Another reason is the lack of a shared language about mental health. As Margaret A. Somerville explains: “We speak the language of our discipline, which raises two problems: first, we may not understand the languages of the other disciplines; second, more dangerously, we may think that we understand these, but do not, because although the same terms are used in different disciplines, they mean something very different in each.”

This can create communication challenges, and necessitates extensive effort for interdisciplinary teams to learn the language of another field and to teach others the language of their own field.

Despite these challenges, there is an emerging movement encouraging more interdisciplinarity in mental health research. For example, the Mental Health, Environment and Socio-Economic Data Integration Group, funded by the UKRI, has been applying an interdisciplinary and intersectoral perspective to mental health research, with the goal of incorporating the co-production of research with service users and carers.

Mental Health Research Matters, a UKRI-funded initiative, amplifies the work of the eight mental health research networks. These networks are formed of academics, clinicians, third sector representatives and those with lived experience, amongst others, to tackle a variety of interdisciplinary mental health research projects. Some of these interdisciplinary projects include, but are not limited to:

Fostering interdisciplinarity in mental health research

Here are three strategies that can be applied to foster more interdisciplinarity and inclusivity in mental health research:

1. Assembling interdisciplinary research teams. Instead of considering mental health in silos, interdisciplinary studies should aim for a more comprehensive understanding of the multidimensional nature of mental health by bringing together specialists from different backgrounds and tapping into knowledge from a variety of disciplines.
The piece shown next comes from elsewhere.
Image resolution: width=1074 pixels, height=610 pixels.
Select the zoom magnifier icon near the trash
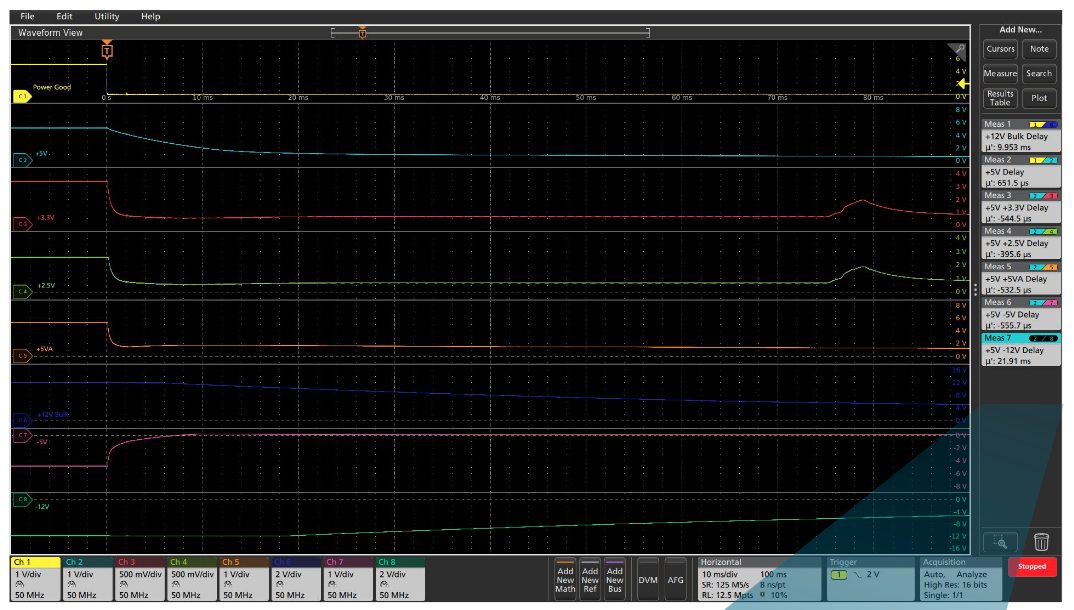1000,541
Such interdisciplinary research teams can for instance increase opportunities for multimethodology (using more than one method of data collection and analysis in a research study) and intersectionality (considering the role of mental health factors such as — but not confined to — gender, sex, race, ethnicity, sexuality, and disability).

2. Fostering collaboration with research networks. By bringing together people from different disciplines to investigate research questions through a diversity of lenses, research networks can contribute to the generation of translational insights at the junction of several disciplines that can then be disseminated to a wider community of relevant stakeholders.

Here are a couple of great examples from across the UKRI mental health research networks: the Student Mental Health Research Network (SMaRteN) works with researchers with a range of expertise and key stakeholders across the higher education sector, and the Violence, Abuse and Mental Health Network (VAMHN) connects experts with different ways of thinking about violence, abuse and mental health, whether they have personal experience of these issues, expertise from the work that they do, or both. More examples can be found here.

3. Broadening participation outside of academia

Interdisciplinarity mental health research should include a wide range of perspectives and sources of expertise, whether these are acquired through work or lived experience. Alongside interdisciplinarity, it is important to equitably involve community members with a partnership approach to mental health research. Individuals with relevant lived experience can contribute information and assistance to the project team, ensuring that the research is inclusive and reflexive. Methods to broaden participation outside of academia can range from initial engagement of the public to the empowering of communities that can lead to collective change.

Interdisciplinary mental health research requires bringing together research teams from a variety of disciplines, foster collaboration with research networks, and broaden participation outside of academia to include people with lived experience, community members, and organisational stakeholders. Interdisciplinary studies pose unique challenges, but they have the potential to contribute truly inclusive mental health research that both involves and benefits the communities they aim to support.